* Work to be completed
Find "At what coordinates", then copy its line and every later line of the entries exactly through the end, leaving all pictures out.

(Records from a collection)
⁂
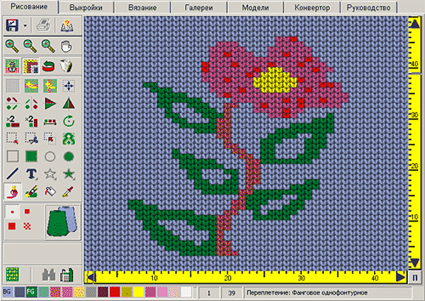This screenshot has height=301, width=425.
Task: Switch to the Выкройки tab
Action: 86,7
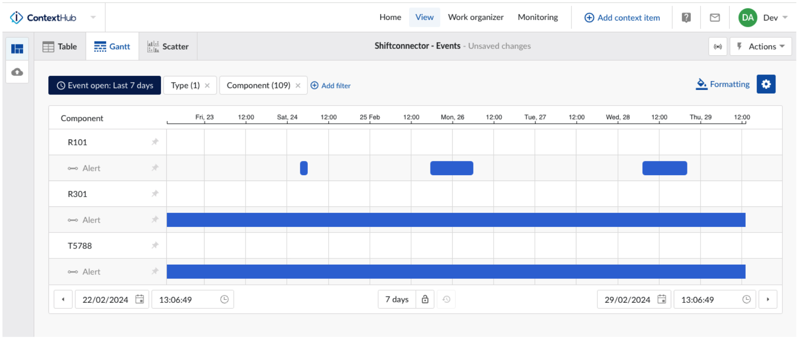Viewport: 799px width, 341px height.
Task: Open the mail inbox icon
Action: (x=714, y=18)
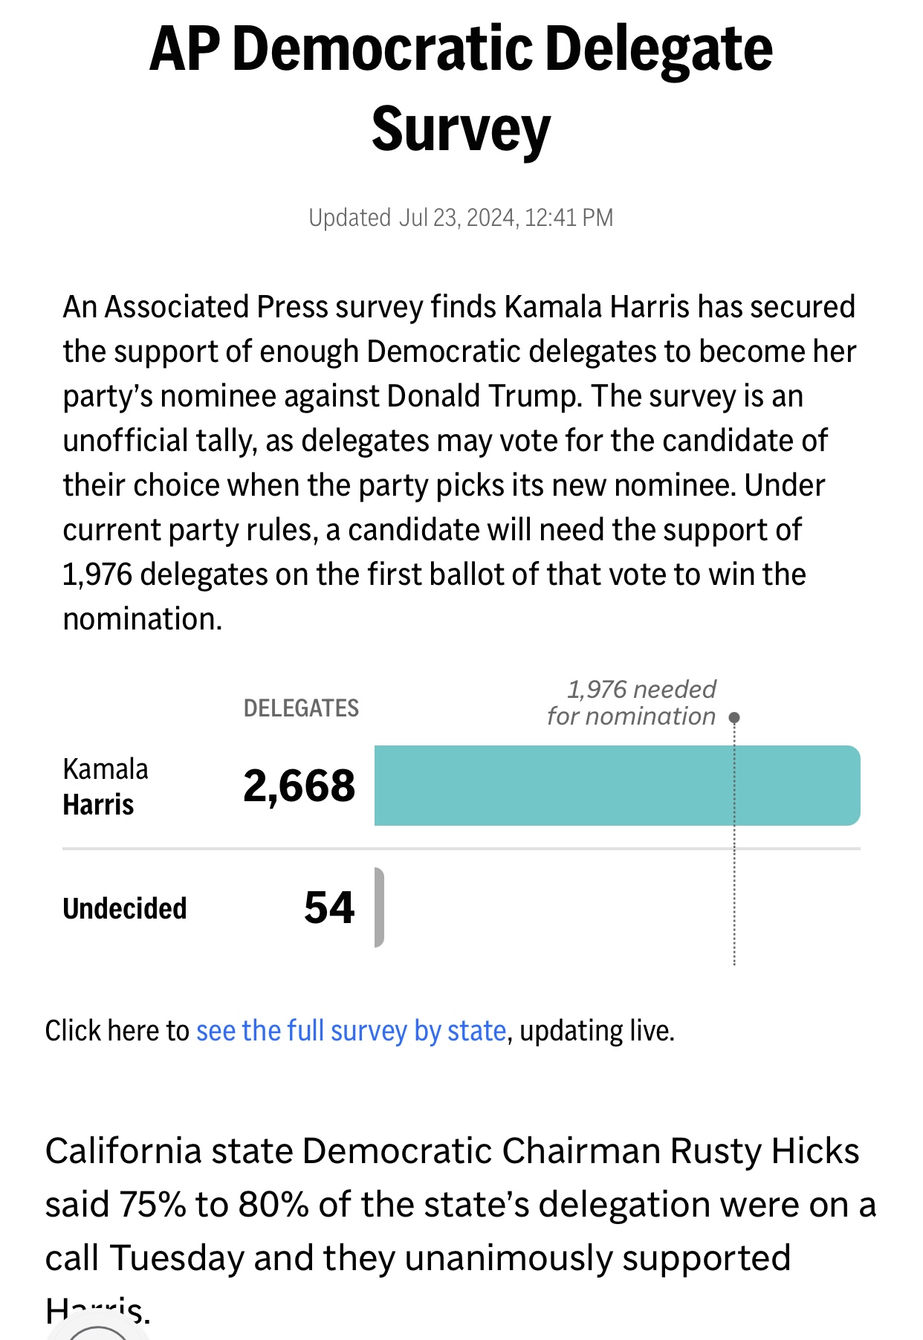Click the '1,976 needed for nomination' annotation
The height and width of the screenshot is (1340, 923).
(x=633, y=702)
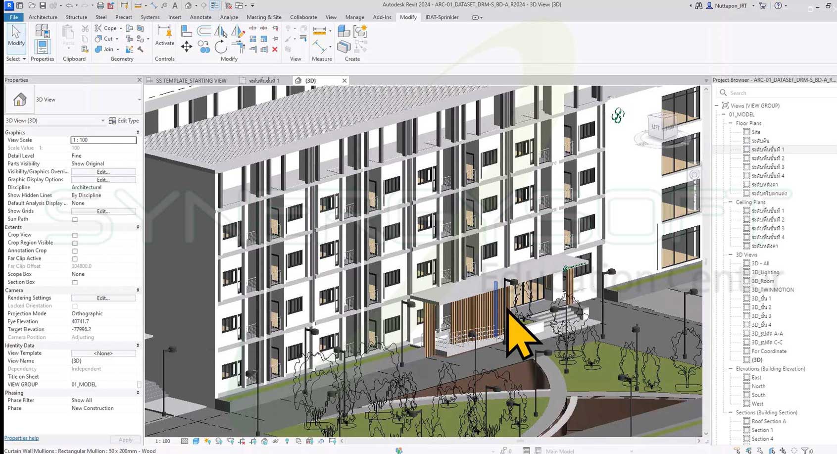837x454 pixels.
Task: Click the View Scale input field
Action: click(103, 141)
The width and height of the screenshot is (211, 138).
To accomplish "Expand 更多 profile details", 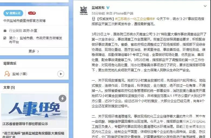I will [34, 51].
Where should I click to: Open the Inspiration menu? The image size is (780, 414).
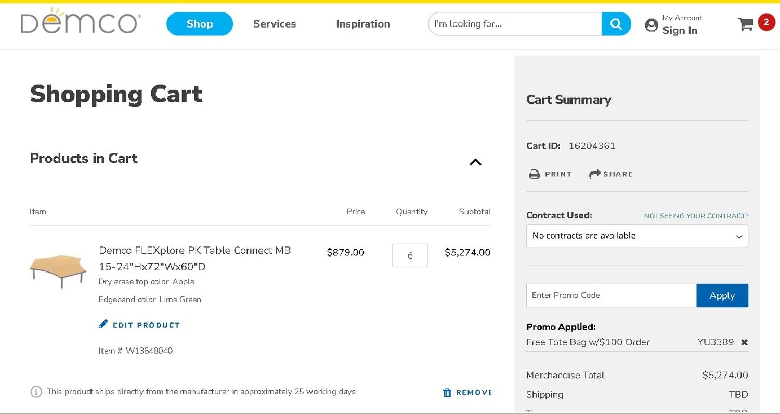pos(363,24)
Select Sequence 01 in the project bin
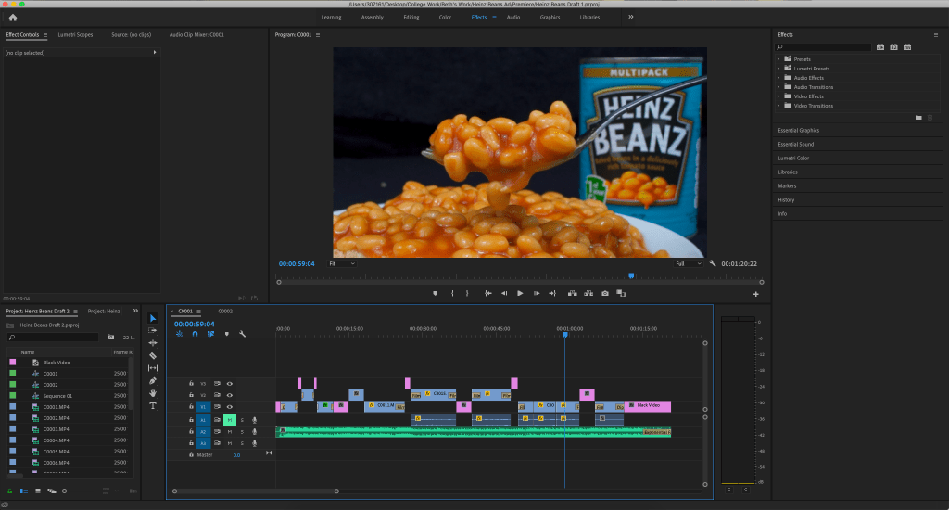Viewport: 949px width, 510px height. click(x=57, y=396)
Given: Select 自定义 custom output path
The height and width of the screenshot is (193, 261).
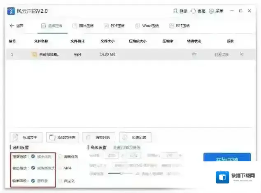Looking at the screenshot, I should (x=61, y=181).
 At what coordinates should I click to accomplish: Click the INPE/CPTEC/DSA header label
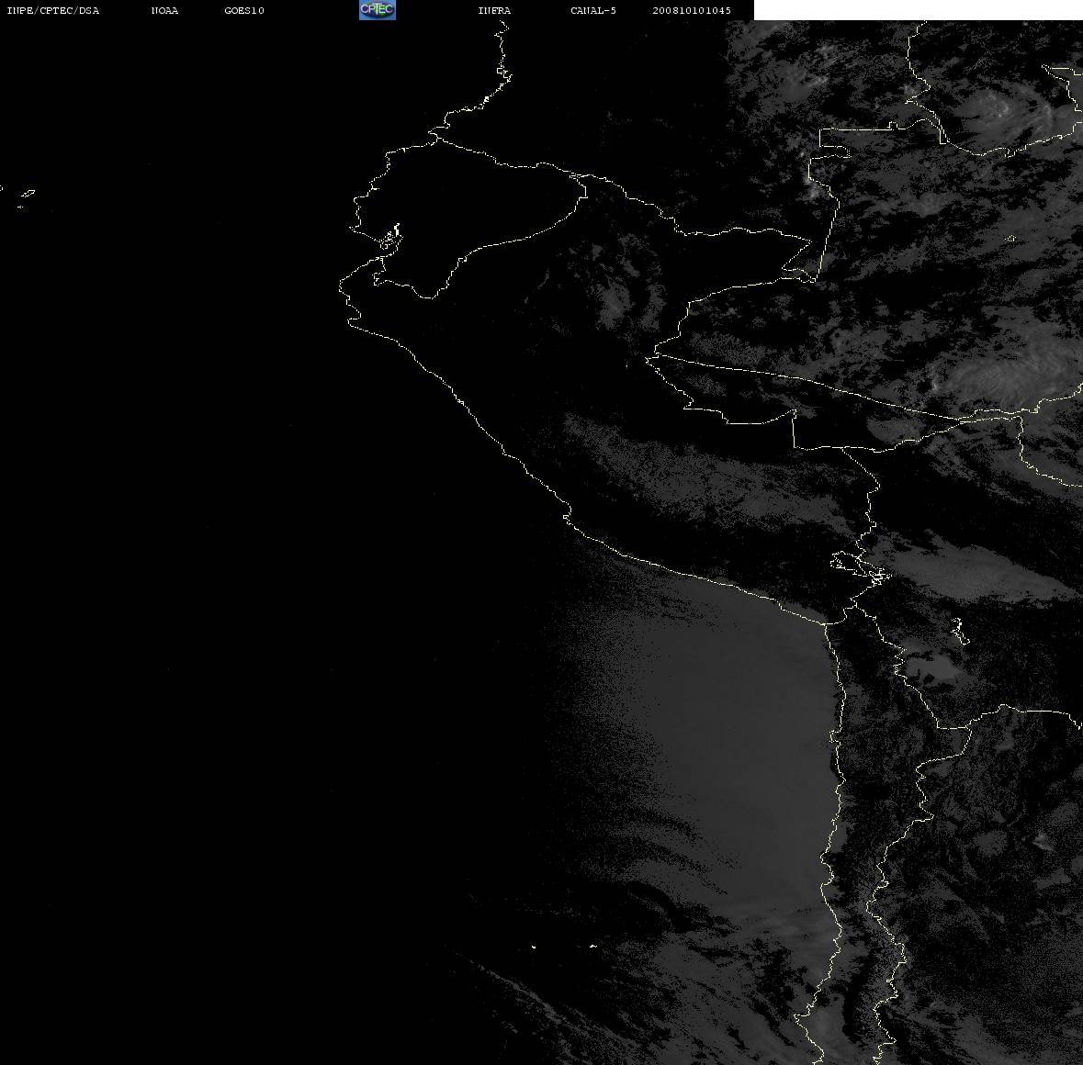[x=53, y=10]
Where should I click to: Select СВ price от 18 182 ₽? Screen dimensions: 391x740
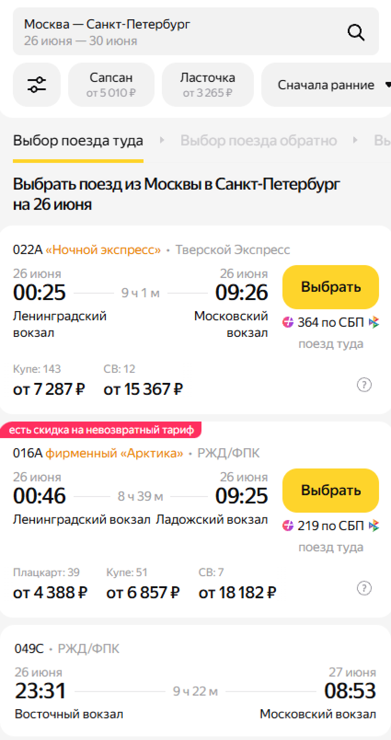tap(237, 593)
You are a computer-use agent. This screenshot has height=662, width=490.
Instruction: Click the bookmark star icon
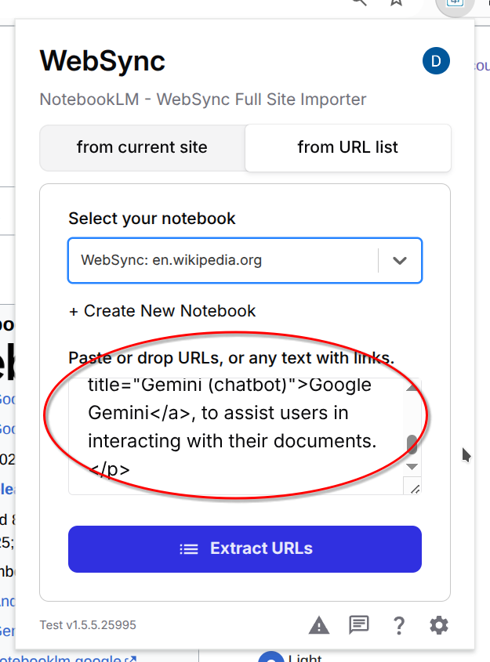[396, 4]
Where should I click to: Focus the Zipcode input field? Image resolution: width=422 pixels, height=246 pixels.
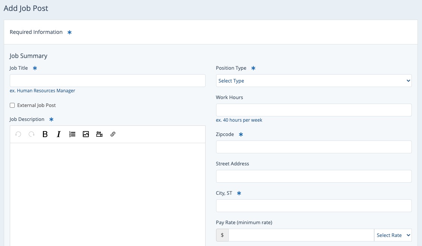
⁂
* Written reply
 At what coordinates should I click to accomplish: Click the INPE/CPTEC/DSA header label
[x=53, y=10]
Where should I click to: Select СВ price от 18 182 ₽? Screen dimensions: 391x740
tap(237, 593)
You are a computer-use agent. This screenshot has height=662, width=490.
Instruction: Click the bookmark star icon
[396, 4]
Where should I click to: Focus the Zipcode input field? Image resolution: width=422 pixels, height=246 pixels.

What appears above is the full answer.